Set problem: Put every item below into a Markdown table with two columns, "Row" for a row number and "Line" for the line itself, omitting blank lines.

--- START ---

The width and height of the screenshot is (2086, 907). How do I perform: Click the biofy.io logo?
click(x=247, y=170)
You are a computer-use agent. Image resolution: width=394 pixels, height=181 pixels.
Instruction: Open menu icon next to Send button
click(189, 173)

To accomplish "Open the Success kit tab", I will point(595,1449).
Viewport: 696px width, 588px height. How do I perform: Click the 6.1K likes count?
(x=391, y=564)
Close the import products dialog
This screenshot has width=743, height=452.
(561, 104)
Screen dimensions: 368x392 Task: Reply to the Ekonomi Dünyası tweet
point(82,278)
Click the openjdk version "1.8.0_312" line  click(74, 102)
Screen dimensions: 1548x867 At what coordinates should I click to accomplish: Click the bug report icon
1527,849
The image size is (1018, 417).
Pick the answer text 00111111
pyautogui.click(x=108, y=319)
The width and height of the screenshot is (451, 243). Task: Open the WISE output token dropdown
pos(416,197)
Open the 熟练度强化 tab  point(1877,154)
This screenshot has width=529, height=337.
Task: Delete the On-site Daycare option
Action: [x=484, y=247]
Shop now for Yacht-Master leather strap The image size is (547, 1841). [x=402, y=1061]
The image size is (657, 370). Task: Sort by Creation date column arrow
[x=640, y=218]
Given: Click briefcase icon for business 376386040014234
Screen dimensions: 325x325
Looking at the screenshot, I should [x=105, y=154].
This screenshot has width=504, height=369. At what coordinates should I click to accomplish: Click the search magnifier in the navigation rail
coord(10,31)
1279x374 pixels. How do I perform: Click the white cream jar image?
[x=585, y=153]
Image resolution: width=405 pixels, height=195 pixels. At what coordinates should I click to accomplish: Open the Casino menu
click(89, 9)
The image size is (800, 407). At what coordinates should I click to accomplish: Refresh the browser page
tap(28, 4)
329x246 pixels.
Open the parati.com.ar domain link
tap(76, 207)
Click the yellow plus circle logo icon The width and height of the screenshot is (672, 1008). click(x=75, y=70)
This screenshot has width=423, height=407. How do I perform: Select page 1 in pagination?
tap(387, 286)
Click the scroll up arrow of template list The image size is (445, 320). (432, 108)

--- END ---

Finished exercise:
| Row | Line |
|---|---|
| 1 | The width and height of the screenshot is (2086, 907). How do I perform: Click the biofy.io logo? |
| 2 | click(x=247, y=170) |
| 3 | You are a computer-use agent. Image resolution: width=394 pixels, height=181 pixels. |
| 4 | Instruction: Open menu icon next to Send button |
| 5 | click(189, 173) |
| 6 | To accomplish "Open the Success kit tab", I will point(595,1449). |
| 7 | Viewport: 696px width, 588px height. How do I perform: Click the 6.1K likes count? |
| 8 | (x=391, y=564) |
| 9 | Close the import products dialog |
| 10 | This screenshot has width=743, height=452. |
| 11 | (561, 104) |
| 12 | Screen dimensions: 368x392 Task: Reply to the Ekonomi Dünyası tweet |
| 13 | point(82,278) |
| 14 | Click the openjdk version "1.8.0_312" line  click(74, 102) |
| 15 | Screen dimensions: 1548x867 At what coordinates should I click to accomplish: Click the bug report icon |
| 16 | 1527,849 |
| 17 | The image size is (1018, 417). |
| 18 | Pick the answer text 00111111 |
| 19 | pyautogui.click(x=108, y=319) |
| 20 | The width and height of the screenshot is (451, 243). Task: Open the WISE output token dropdown |
| 21 | pos(416,197) |
| 22 | Open the 熟练度强化 tab  point(1877,154) |
| 23 | This screenshot has width=529, height=337. |
| 24 | Task: Delete the On-site Daycare option |
| 25 | Action: [x=484, y=247] |
| 26 | Shop now for Yacht-Master leather strap The image size is (547, 1841). [x=402, y=1061] |
| 27 | The image size is (657, 370). Task: Sort by Creation date column arrow |
| 28 | [x=640, y=218] |
| 29 | Given: Click briefcase icon for business 376386040014234 |
| 30 | Screen dimensions: 325x325 |
| 31 | Looking at the screenshot, I should [x=105, y=154]. |
| 32 | This screenshot has width=504, height=369. At what coordinates should I click to accomplish: Click the search magnifier in the navigation rail |
| 33 | coord(10,31) |
| 34 | 1279x374 pixels. How do I perform: Click the white cream jar image? |
| 35 | [x=585, y=153] |
| 36 | Image resolution: width=405 pixels, height=195 pixels. At what coordinates should I click to accomplish: Open the Casino menu |
| 37 | click(89, 9) |
| 38 | The image size is (800, 407). At what coordinates should I click to accomplish: Refresh the browser page |
| 39 | tap(28, 4) |
| 40 | 329x246 pixels. |
| 41 | Open the parati.com.ar domain link |
| 42 | tap(76, 207) |
| 43 | Click the yellow plus circle logo icon The width and height of the screenshot is (672, 1008). click(x=75, y=70) |
| 44 | This screenshot has width=423, height=407. How do I perform: Select page 1 in pagination? |
| 45 | tap(387, 286) |
| 46 | Click the scroll up arrow of template list The image size is (445, 320). (432, 108) |